When they finally got away and Melly emerged from the rug it was nearly time to put on their audiocassette and listen to an improving book. By the time they got to Clifden this year they would have heard the three-and-a-half-hour version of Thackeray’s
Vanity Fair
. But they had reckoned without Melly. She didn’t like it at all. She did, on the other hand, like the scenery and the places they passed. She chattered nonstop about the housing estates, the road signs, the huge walled demesnes, the factories
and the traffic, so that Harry and Nessa lost completely the story of Becky Sharp and were forced to turn it off.

“That’s better,” Melly said. “Now we can chat properly.”

She phoned ahead on her mobile to friends in Mullingar and said she wanted them to prepare lunch, that she was bringing two pals called Harry and Nessa.

They protested vigorously. By the time they got to Clifden it would be very late. And they did have sandwiches.

But Melly would have none of it. And in Mullingar the two hippies who lived in a squat had made a magnificent lentil-and-tomato dish with lots of crusty bread. The hippies were perfectly at ease with Harry and Nessa and asked them to deliver some honey to Shay in Athlone because he had a bad throat.

“But we might not stop in Athlone,” poor Harry began.

“Normally you wouldn’t,” they agreed with him. “But because of Shay’s sore throat you will this time, won’t you?”

Shay was very welcoming, and he made tea and toasted scones. He said that Harry and Nessa were everyday angels—that was the only phrase for it—rescuing Melly from that monster.

“If she hadn’t met two everyday angels like you he’d have trashed her, you know. He’ll probably have trashed her house and yours as well when you get back,” Shay said cheerfully.

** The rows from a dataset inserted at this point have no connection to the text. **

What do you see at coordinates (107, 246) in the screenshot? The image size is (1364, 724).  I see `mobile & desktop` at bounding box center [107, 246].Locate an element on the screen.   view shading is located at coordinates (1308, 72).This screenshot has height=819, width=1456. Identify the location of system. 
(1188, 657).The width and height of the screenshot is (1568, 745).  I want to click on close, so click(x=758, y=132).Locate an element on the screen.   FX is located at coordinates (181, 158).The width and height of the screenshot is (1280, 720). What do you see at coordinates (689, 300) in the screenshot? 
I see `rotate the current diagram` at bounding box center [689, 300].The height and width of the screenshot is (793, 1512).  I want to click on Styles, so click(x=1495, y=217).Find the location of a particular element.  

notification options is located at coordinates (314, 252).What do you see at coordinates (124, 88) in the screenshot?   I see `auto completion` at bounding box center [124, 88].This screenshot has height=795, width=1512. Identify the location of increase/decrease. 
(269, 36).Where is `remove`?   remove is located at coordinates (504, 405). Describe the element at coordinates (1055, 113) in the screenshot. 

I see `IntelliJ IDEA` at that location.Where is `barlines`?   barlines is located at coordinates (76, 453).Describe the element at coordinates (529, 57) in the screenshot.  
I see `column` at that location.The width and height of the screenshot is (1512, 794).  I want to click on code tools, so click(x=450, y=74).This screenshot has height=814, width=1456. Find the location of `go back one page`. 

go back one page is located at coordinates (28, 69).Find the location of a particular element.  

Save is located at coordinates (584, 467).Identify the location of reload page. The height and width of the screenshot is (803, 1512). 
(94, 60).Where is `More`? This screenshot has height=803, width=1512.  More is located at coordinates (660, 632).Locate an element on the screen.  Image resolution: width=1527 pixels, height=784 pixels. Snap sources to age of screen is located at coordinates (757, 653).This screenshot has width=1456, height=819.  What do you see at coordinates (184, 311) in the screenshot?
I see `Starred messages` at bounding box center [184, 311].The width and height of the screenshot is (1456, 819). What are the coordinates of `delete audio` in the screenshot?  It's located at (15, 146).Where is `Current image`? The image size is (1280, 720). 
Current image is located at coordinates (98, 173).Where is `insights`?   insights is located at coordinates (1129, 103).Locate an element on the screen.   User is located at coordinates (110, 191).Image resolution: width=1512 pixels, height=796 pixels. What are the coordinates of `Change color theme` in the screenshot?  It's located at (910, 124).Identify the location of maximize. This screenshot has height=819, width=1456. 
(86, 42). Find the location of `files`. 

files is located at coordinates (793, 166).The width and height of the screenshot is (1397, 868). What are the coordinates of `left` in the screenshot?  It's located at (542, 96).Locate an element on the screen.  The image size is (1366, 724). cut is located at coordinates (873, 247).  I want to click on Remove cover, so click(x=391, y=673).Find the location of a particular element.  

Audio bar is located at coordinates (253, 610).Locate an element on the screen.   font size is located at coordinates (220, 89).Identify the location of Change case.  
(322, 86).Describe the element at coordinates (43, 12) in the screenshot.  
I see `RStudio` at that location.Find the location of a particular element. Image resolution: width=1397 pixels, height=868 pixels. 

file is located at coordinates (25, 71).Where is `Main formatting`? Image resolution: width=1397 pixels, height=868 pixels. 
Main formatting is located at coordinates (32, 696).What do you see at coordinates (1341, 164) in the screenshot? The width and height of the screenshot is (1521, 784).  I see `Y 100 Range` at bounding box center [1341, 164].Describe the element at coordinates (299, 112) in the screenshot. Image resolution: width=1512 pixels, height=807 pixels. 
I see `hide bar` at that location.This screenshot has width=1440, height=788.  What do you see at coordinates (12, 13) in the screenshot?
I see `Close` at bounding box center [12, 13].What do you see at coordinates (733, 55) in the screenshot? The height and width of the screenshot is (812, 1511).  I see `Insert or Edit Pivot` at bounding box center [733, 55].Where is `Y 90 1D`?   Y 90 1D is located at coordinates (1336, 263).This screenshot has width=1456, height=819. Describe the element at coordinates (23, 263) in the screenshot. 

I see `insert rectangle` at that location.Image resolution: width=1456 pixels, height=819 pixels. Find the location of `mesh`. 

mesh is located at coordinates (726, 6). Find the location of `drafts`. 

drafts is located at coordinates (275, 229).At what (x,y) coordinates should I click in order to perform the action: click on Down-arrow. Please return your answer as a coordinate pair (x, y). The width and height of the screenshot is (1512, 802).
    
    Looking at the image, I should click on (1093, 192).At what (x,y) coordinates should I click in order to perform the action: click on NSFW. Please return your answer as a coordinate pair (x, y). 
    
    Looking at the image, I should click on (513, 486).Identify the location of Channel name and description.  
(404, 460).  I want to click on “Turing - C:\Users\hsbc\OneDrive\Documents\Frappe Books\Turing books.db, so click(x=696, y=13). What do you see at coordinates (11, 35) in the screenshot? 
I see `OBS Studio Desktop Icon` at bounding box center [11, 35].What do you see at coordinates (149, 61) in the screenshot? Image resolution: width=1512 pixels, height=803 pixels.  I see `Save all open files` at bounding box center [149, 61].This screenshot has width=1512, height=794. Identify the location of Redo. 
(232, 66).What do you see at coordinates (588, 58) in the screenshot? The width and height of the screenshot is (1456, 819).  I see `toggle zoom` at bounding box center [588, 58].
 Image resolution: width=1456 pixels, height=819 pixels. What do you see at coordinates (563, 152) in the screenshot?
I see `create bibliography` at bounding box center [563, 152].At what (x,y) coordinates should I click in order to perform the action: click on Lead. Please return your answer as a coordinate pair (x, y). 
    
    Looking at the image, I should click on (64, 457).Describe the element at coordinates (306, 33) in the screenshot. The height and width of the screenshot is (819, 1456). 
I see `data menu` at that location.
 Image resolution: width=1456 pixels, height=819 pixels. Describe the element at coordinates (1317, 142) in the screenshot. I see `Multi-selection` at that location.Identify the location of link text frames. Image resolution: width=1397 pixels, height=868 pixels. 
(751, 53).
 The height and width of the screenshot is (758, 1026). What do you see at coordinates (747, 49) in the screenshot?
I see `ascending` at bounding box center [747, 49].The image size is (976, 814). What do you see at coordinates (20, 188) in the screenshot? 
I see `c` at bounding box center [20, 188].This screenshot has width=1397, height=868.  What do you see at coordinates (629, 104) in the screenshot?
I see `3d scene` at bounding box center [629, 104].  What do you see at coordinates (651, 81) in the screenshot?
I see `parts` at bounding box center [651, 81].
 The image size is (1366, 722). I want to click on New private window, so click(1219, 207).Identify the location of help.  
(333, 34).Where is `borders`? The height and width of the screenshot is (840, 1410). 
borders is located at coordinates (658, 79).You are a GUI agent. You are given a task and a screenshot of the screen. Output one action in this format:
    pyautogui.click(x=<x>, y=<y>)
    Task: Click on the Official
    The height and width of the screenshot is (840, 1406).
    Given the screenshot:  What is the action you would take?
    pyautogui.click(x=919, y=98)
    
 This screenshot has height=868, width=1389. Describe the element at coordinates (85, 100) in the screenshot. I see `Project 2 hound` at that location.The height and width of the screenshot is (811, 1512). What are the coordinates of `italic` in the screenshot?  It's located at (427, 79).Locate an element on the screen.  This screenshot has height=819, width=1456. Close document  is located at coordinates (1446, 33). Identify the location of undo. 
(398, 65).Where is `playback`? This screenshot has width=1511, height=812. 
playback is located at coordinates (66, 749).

Nessa and Harry looked at each other. Their glance asked the question: Should they go home? Now, this minute? There was no time. Melly was on the mobile phone to Athenry. And then they were waving goodbye to Shay and back in the car heading west.

They were expected in this pub in Athenry, you see—there would be chicken in a basket for them when they got there and a great gig.

“By the time we get to Clifden they’ll have given away our room,” said Harry in a voice that sounded like a great wail.